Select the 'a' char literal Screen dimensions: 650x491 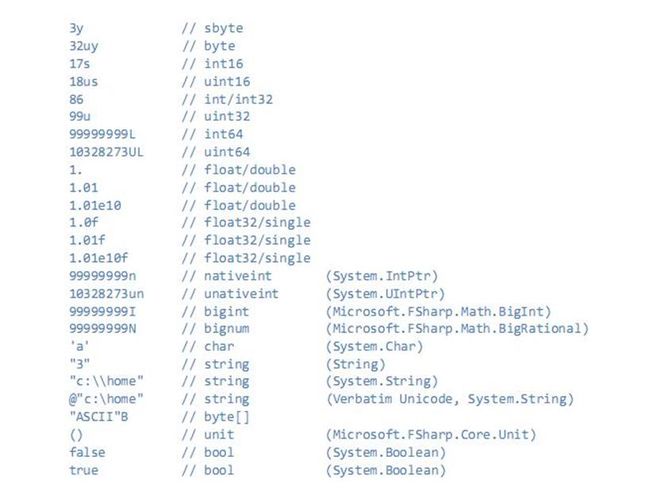click(x=80, y=346)
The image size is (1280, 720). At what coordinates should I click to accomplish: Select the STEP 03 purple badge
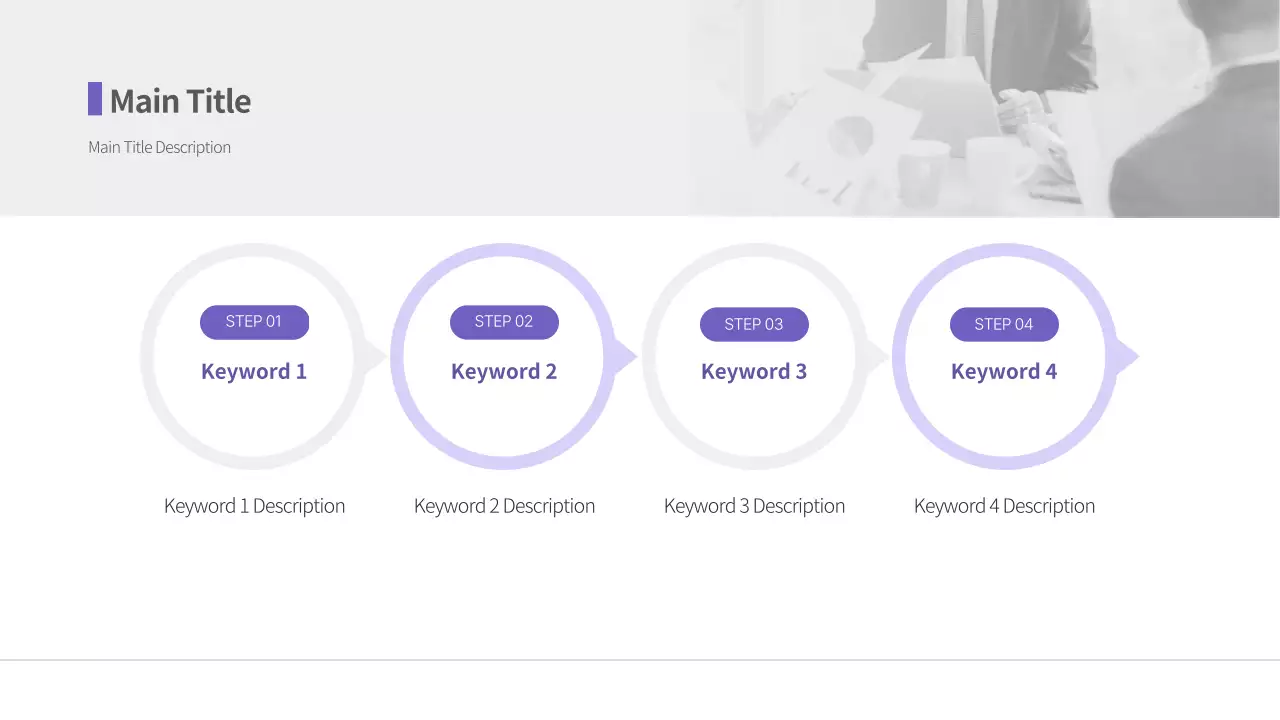pyautogui.click(x=754, y=324)
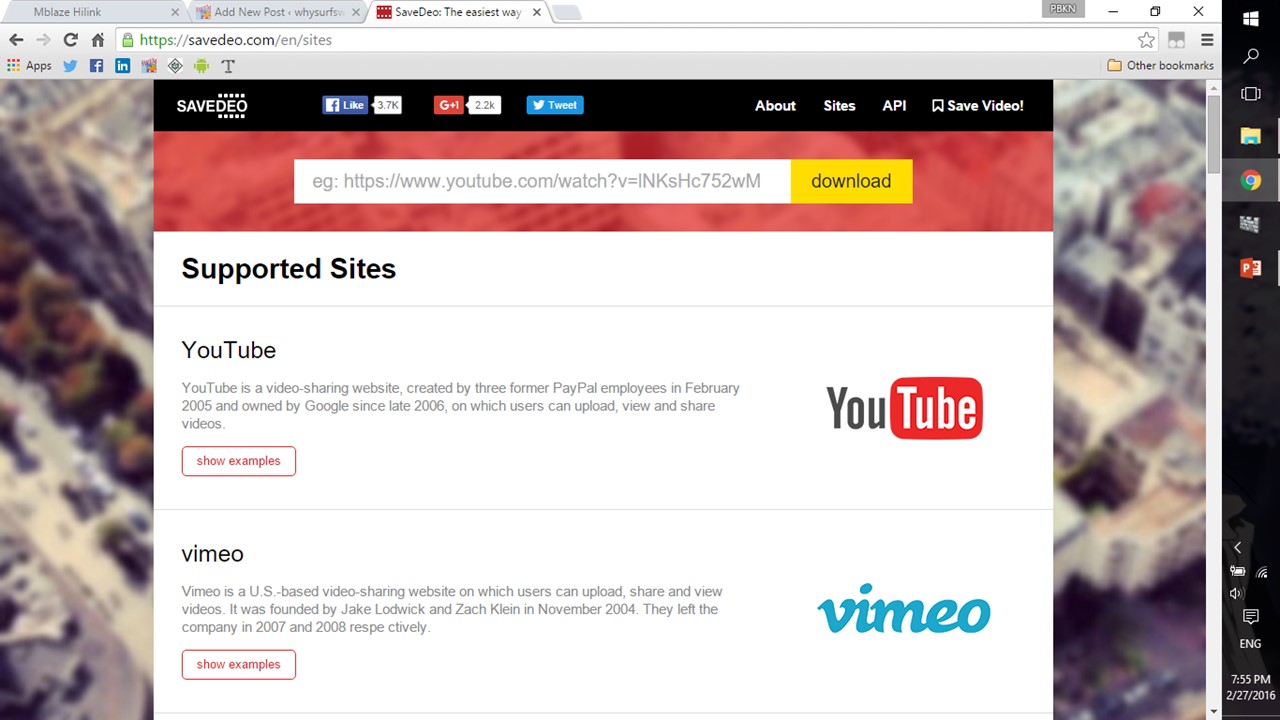Open the LinkedIn bookmark in bookmarks bar
Screen dimensions: 1280x720
tap(122, 66)
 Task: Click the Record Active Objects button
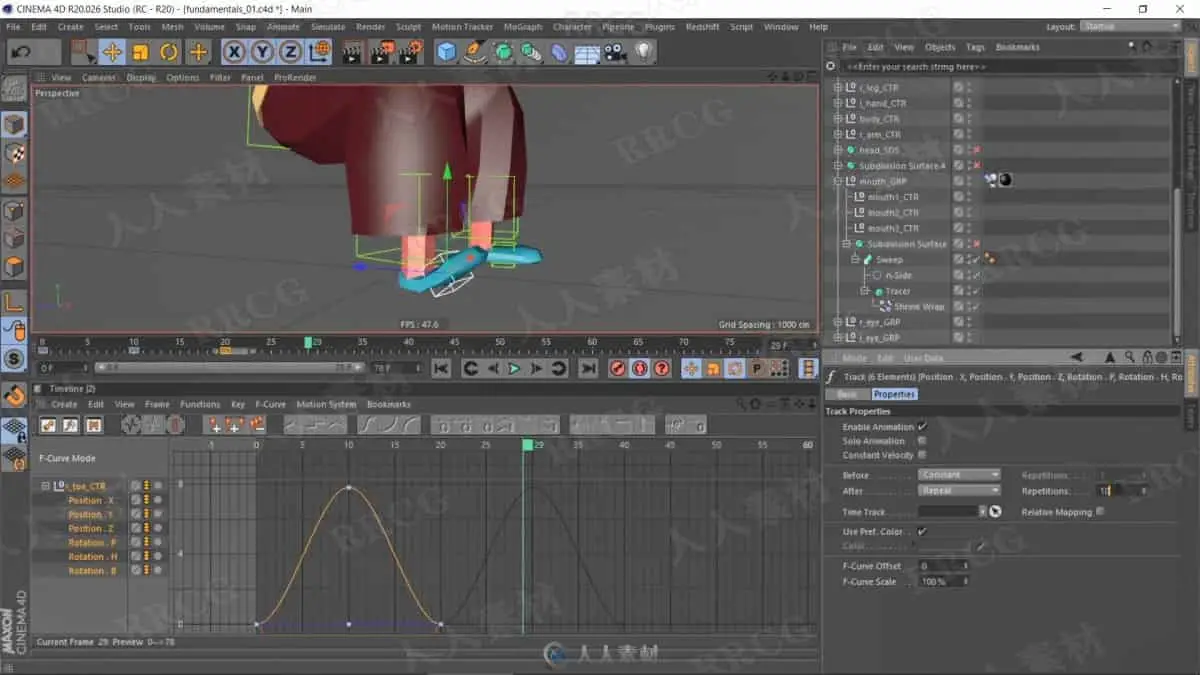click(x=617, y=369)
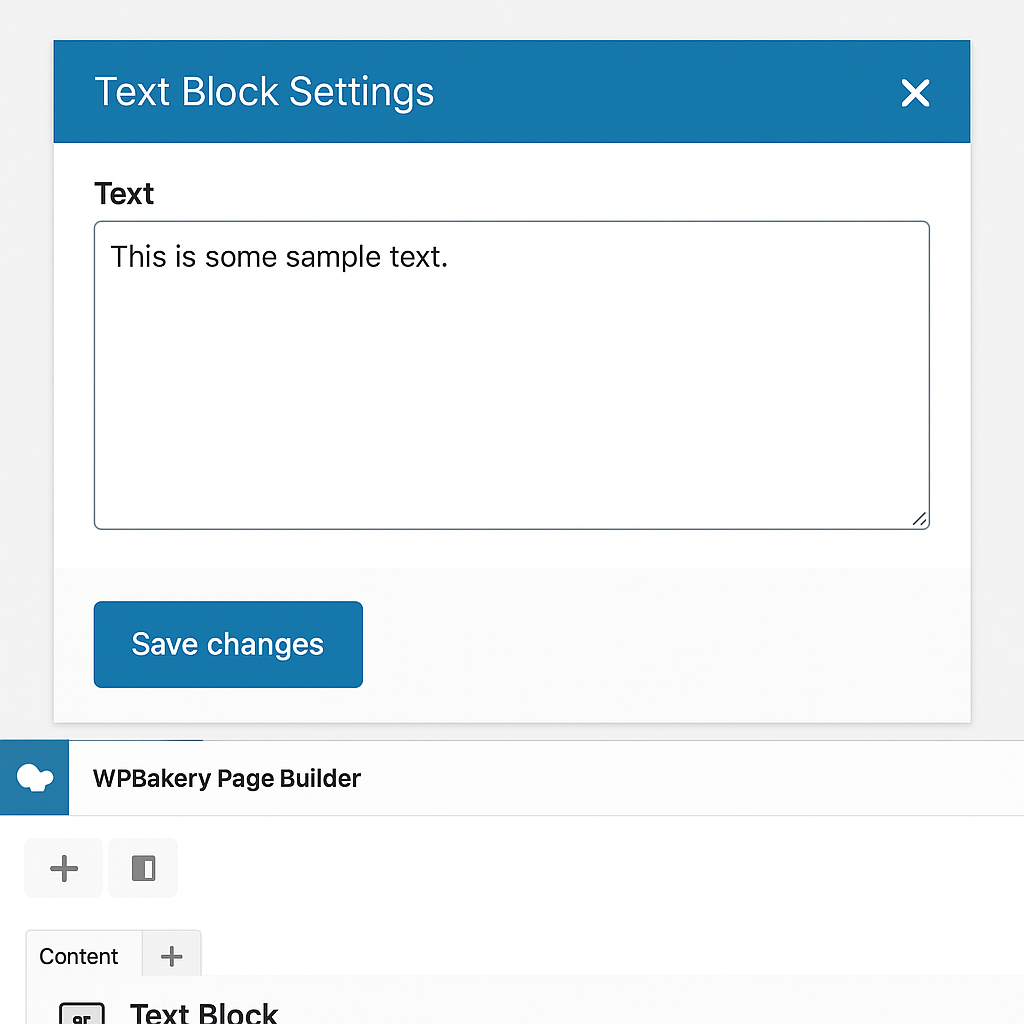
....
* _Description of the task_
Write out only the lines from the line containing "The image size" through the end of the material above, both end lines included. Pictures are not written out.

* _Output of the exercise_
The image size is (1280, 720). At what coordinates should I click to accomplish: Select the STEP 03 purple badge
pyautogui.click(x=754, y=324)
Open the LinkedIn bookmark in bookmarks bar
Screen dimensions: 1280x720
tap(122, 66)
 Task: Click the Record Active Objects button
click(x=617, y=369)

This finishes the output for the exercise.